Swedbank locked Josefine’s bank accounts – for six months

Suddenly Josefine Roos could not use her accounts.
The bank had blocked her because of suspected fraudulent payments.
For six months, she did not get an answer to a single question, but one day the message came from Swedbank – we no longer want you as a customer.
– You stand there, you have small children, you can’t buy food, you can’t pay your bills, says Josefine Roos.

The banks are forced to work against money laundering and the financing of terrorism. One of the measures may be to lock a consumer’s account if the bank has concerns about various transactions.

That banks lock bank accounts for their customers is one of the most common complaints received by the Consumers’ Banking and Finance Agency.

Josefine Roos from the municipality of Marks is one of those who one day could no longer access her money at Swedbank.

– You stand there, you have small children, you can’t buy food, you can’t pay your bills. You get absolutely no response back when you try to check what has happened and what it is based on. The only thing you get is: “you have to wait for a decision like everyone else.”

Five transactions

In total, there are five transactions totaling SEK 14,800 that the bank considered suspicious. Four swishes are from Josefine Roo’s partner and one payout is from the buy-and-sell app Vinted. She was given ten days to explain what it was all about.

– There are bills and things like that. There are no strange transactions and everything is marked with what it goes for. If you add up our swishes each month, even if they are small sums, it is always the same amount each month by and large.

After not being able to use her account for six months, she still had not received a response from Swedbank. Several of her bills went to collection before she could open a new account with another bank.

The Norwegian Banking and Finance Agency often receives complaints from consumers who have had their accounts frozen.

– We can state that based on the complaints that come to us here at the Consumers’ Banking and Finance Agency, terminated payment accounts have been the most common complaint in recent years, alongside various types of fraud. And over the past year, it has also grown to quite a few complaints where you haven’t been formally terminated yet, says Fredrik Nordquist, lawyer at the Consumer Banking and Finance Council.

Blocked bank ID

A few days after TV4 started asking questions to the bank, she was informed that the bank had terminated her as a customer and Swedbank has also blocked her bank ID for a year.

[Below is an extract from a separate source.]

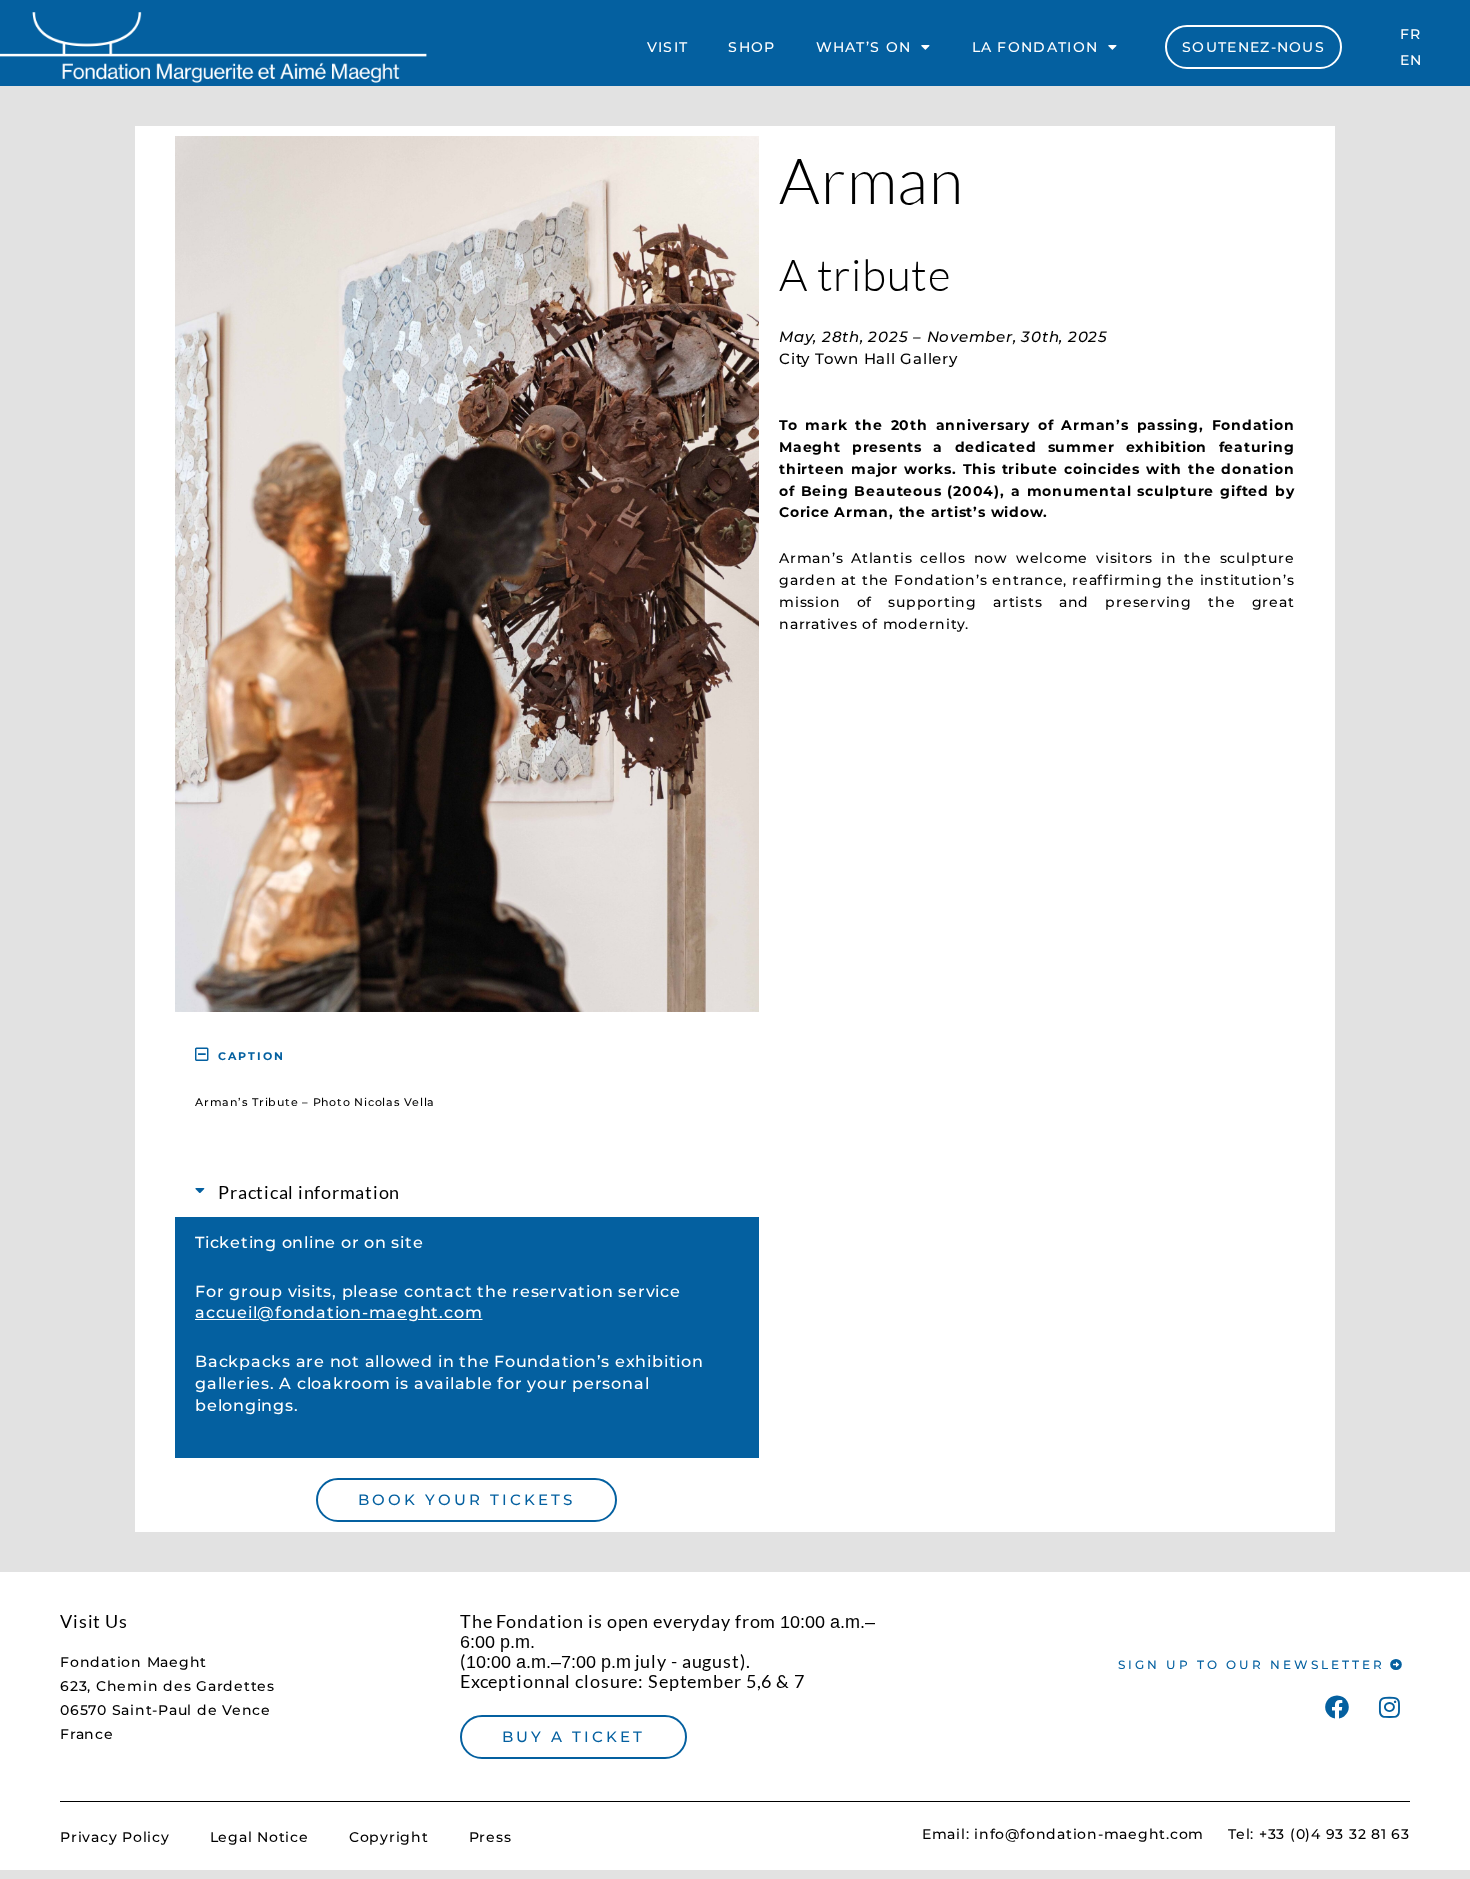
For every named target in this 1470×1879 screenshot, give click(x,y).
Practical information (309, 1192)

But despite the suspicions, no police report has been made.

– I need a bank ID. I need to be able to make a schedule for how my children will go to kindergarten, I need to be able to log in to the pharmacy and order home medicine, for example. You need the damn bank ID for everything. You’re completely handicapped without it.

Swedbank has declined an interview with TV4. In an email, the bank’s press officer urges Josefine Roos to appeal the decision to Swedbank’s customer ombudsman.

Isn’t it good that the banks are working against money laundering and terrorism?

– Absolutely, that’s completely understandable. But should people who actually do the right thing for themselves and show that their backs are free be affected then?